== Extracted data ==
►

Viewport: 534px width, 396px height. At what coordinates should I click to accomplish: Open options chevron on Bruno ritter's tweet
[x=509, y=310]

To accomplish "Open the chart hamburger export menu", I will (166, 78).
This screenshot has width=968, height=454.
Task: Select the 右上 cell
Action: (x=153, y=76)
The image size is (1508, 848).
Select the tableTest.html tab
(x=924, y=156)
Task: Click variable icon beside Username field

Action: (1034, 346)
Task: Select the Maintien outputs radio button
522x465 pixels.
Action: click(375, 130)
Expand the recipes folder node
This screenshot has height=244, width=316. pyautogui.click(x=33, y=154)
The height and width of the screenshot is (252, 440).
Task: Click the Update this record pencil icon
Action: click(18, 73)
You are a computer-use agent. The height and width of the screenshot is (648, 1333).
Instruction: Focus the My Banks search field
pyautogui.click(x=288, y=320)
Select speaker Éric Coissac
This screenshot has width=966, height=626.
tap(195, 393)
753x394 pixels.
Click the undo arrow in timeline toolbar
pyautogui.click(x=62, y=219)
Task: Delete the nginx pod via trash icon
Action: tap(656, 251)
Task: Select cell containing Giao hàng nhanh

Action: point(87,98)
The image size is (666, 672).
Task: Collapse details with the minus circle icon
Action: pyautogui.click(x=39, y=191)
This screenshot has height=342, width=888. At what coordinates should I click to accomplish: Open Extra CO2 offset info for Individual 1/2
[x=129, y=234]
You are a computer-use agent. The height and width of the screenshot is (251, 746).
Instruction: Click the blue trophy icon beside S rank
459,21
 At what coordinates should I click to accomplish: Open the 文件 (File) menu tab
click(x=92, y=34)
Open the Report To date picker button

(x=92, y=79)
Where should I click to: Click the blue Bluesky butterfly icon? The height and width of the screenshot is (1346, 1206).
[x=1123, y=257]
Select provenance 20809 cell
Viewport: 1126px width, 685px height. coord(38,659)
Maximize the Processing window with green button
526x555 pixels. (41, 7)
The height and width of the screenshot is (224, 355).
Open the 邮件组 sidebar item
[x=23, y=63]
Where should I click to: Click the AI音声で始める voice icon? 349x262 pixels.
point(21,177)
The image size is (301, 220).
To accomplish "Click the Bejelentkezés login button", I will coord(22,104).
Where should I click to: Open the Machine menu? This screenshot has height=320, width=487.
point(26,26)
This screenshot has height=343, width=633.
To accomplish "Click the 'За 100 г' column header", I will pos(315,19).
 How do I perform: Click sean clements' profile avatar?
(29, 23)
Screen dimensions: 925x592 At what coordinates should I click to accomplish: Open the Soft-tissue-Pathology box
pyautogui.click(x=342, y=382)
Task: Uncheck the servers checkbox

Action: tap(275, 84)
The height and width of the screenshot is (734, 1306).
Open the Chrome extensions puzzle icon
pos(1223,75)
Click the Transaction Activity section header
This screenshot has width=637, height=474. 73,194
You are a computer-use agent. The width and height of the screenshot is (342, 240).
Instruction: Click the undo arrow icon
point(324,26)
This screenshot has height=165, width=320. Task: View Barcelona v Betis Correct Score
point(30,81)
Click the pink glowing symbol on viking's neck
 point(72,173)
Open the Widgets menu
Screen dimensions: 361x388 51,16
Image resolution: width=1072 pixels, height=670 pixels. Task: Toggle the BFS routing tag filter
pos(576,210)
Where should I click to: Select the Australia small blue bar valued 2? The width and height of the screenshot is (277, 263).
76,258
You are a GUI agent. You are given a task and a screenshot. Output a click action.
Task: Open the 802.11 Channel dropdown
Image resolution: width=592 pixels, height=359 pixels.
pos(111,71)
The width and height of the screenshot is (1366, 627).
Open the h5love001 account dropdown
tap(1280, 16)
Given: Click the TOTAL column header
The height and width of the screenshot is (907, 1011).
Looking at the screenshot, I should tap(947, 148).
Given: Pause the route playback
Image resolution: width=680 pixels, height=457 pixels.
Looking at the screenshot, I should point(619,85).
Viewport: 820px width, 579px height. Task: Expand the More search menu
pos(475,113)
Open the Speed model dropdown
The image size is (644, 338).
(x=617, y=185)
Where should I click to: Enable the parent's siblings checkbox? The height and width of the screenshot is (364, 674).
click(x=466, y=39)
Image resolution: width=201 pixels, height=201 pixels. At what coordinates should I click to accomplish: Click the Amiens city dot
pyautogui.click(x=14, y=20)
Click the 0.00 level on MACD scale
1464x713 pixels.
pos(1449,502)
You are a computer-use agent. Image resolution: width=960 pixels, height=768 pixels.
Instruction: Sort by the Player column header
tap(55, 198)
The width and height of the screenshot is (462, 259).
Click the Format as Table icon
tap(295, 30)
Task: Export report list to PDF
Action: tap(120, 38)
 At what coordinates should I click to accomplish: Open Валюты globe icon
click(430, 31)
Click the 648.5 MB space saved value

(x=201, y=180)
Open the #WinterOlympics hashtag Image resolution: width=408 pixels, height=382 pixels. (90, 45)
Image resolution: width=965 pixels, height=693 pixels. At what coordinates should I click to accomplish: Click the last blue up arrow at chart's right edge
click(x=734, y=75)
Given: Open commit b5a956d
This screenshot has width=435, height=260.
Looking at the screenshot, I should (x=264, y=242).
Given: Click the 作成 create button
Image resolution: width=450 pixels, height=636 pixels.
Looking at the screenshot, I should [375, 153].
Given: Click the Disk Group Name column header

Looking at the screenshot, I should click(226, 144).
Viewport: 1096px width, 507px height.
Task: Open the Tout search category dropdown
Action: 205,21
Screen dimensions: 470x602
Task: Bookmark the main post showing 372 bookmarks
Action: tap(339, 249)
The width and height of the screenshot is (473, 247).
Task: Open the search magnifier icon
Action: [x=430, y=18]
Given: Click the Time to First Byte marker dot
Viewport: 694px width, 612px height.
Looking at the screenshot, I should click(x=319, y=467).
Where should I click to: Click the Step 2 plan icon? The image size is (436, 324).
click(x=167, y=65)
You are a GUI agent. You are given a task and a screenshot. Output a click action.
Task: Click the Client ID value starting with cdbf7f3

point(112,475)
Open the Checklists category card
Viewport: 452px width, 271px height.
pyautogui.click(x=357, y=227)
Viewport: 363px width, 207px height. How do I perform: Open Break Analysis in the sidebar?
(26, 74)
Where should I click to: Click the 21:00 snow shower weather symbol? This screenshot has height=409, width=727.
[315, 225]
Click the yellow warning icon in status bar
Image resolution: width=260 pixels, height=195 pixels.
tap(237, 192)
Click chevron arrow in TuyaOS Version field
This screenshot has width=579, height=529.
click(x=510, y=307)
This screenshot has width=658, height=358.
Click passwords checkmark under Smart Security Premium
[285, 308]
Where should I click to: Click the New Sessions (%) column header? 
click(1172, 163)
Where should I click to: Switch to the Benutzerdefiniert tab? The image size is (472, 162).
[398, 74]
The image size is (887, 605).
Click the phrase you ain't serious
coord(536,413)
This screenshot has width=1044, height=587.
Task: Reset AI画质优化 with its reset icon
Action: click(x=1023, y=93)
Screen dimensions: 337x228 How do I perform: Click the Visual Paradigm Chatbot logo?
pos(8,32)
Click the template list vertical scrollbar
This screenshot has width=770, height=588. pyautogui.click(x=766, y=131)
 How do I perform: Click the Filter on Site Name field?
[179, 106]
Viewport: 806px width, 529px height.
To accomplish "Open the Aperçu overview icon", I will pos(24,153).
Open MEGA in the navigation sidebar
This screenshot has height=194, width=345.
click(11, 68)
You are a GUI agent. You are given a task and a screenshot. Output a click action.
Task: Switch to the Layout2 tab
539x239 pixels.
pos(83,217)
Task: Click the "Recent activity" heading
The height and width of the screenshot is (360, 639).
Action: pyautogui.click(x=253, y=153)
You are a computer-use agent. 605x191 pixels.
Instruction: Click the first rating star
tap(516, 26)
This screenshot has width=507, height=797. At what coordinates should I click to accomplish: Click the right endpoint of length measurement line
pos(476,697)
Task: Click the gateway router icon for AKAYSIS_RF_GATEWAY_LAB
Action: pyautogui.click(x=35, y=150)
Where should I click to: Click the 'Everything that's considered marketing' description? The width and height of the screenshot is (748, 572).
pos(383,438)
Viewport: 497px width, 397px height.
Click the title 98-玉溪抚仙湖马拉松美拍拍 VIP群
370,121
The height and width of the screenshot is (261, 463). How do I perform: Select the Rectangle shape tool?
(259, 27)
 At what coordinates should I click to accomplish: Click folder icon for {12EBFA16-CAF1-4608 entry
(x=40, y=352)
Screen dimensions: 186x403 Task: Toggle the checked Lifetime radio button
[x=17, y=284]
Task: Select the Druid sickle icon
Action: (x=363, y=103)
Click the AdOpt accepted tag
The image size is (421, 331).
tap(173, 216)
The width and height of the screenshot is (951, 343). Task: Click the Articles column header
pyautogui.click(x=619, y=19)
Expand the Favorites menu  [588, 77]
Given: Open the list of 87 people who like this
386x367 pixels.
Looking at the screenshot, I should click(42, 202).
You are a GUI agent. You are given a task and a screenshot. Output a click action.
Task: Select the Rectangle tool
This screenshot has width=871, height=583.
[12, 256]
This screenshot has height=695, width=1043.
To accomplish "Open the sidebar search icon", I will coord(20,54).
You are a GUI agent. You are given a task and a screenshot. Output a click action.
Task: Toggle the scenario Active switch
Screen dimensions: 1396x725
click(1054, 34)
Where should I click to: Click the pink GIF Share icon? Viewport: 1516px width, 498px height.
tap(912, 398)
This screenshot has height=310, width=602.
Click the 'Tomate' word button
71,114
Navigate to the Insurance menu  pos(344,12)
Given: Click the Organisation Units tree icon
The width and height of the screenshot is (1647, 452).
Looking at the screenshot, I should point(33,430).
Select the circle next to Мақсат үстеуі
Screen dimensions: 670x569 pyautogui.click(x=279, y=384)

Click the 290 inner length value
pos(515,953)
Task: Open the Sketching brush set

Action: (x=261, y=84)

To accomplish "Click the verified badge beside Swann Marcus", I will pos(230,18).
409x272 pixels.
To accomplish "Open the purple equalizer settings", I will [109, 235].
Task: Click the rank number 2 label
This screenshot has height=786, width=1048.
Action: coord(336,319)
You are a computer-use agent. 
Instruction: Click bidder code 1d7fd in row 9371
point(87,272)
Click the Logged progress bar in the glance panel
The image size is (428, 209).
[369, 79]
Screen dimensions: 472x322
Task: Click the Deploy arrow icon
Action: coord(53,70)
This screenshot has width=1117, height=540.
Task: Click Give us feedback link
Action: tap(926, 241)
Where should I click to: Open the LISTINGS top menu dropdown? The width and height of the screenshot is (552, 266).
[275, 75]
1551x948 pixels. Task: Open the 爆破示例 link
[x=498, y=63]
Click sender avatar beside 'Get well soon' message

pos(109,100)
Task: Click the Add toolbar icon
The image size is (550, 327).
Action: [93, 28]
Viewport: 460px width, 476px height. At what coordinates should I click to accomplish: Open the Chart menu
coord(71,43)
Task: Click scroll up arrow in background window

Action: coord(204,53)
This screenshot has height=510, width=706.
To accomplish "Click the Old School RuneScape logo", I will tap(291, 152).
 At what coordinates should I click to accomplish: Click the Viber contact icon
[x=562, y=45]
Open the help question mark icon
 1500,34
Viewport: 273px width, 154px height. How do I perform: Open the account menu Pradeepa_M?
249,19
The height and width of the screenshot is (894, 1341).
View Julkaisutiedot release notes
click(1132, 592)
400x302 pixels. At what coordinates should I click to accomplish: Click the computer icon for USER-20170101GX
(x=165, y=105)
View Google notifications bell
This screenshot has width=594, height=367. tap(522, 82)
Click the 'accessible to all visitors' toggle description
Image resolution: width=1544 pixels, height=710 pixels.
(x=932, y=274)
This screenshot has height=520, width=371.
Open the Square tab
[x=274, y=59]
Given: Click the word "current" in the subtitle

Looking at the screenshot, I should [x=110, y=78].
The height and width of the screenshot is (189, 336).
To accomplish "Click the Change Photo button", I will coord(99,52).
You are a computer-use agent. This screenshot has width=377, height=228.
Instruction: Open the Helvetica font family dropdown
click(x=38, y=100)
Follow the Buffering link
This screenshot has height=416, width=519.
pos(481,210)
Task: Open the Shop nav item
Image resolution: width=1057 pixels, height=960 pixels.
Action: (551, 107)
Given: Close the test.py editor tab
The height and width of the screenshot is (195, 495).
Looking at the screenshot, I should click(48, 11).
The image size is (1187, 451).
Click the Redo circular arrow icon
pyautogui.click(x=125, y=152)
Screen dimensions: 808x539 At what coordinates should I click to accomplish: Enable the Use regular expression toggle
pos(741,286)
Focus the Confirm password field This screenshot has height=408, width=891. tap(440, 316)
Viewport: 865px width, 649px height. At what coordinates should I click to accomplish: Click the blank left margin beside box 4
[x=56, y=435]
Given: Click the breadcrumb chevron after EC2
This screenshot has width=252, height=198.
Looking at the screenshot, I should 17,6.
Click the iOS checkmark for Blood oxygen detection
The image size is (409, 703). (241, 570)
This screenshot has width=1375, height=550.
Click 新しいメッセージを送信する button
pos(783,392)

◄

Give back exactly the lines above, from the line containing "Task: Toggle the scenario Active switch" through the line containing "The height and width of the screenshot is (894, 1341).", with both end lines and nothing more.

Task: Toggle the scenario Active switch
Screen dimensions: 1396x725
click(1054, 34)
Where should I click to: Click the pink GIF Share icon? Viewport: 1516px width, 498px height.
tap(912, 398)
This screenshot has height=310, width=602.
Click the 'Tomate' word button
71,114
Navigate to the Insurance menu  pos(344,12)
Given: Click the Organisation Units tree icon
The width and height of the screenshot is (1647, 452).
Looking at the screenshot, I should point(33,430).
Select the circle next to Мақсат үстеуі
Screen dimensions: 670x569 pyautogui.click(x=279, y=384)

Click the 290 inner length value
pos(515,953)
Task: Open the Sketching brush set

Action: (x=261, y=84)

To accomplish "Click the verified badge beside Swann Marcus", I will pos(230,18).
409x272 pixels.
To accomplish "Open the purple equalizer settings", I will [109, 235].
Task: Click the rank number 2 label
This screenshot has height=786, width=1048.
Action: coord(336,319)
You are a computer-use agent. 
Instruction: Click bidder code 1d7fd in row 9371
point(87,272)
Click the Logged progress bar in the glance panel
The image size is (428, 209).
[369, 79]
Screen dimensions: 472x322
Task: Click the Deploy arrow icon
Action: coord(53,70)
This screenshot has width=1117, height=540.
Task: Click Give us feedback link
Action: tap(926, 241)
Where should I click to: Open the LISTINGS top menu dropdown? The width and height of the screenshot is (552, 266).
[275, 75]
1551x948 pixels. Task: Open the 爆破示例 link
[x=498, y=63]
Click sender avatar beside 'Get well soon' message

pos(109,100)
Task: Click the Add toolbar icon
The image size is (550, 327).
Action: [93, 28]
Viewport: 460px width, 476px height. At what coordinates should I click to accomplish: Open the Chart menu
coord(71,43)
Task: Click scroll up arrow in background window

Action: coord(204,53)
This screenshot has height=510, width=706.
To accomplish "Click the Old School RuneScape logo", I will tap(291, 152).
 At what coordinates should I click to accomplish: Click the Viber contact icon
[x=562, y=45]
Open the help question mark icon
 1500,34
Viewport: 273px width, 154px height. How do I perform: Open the account menu Pradeepa_M?
249,19
The height and width of the screenshot is (894, 1341).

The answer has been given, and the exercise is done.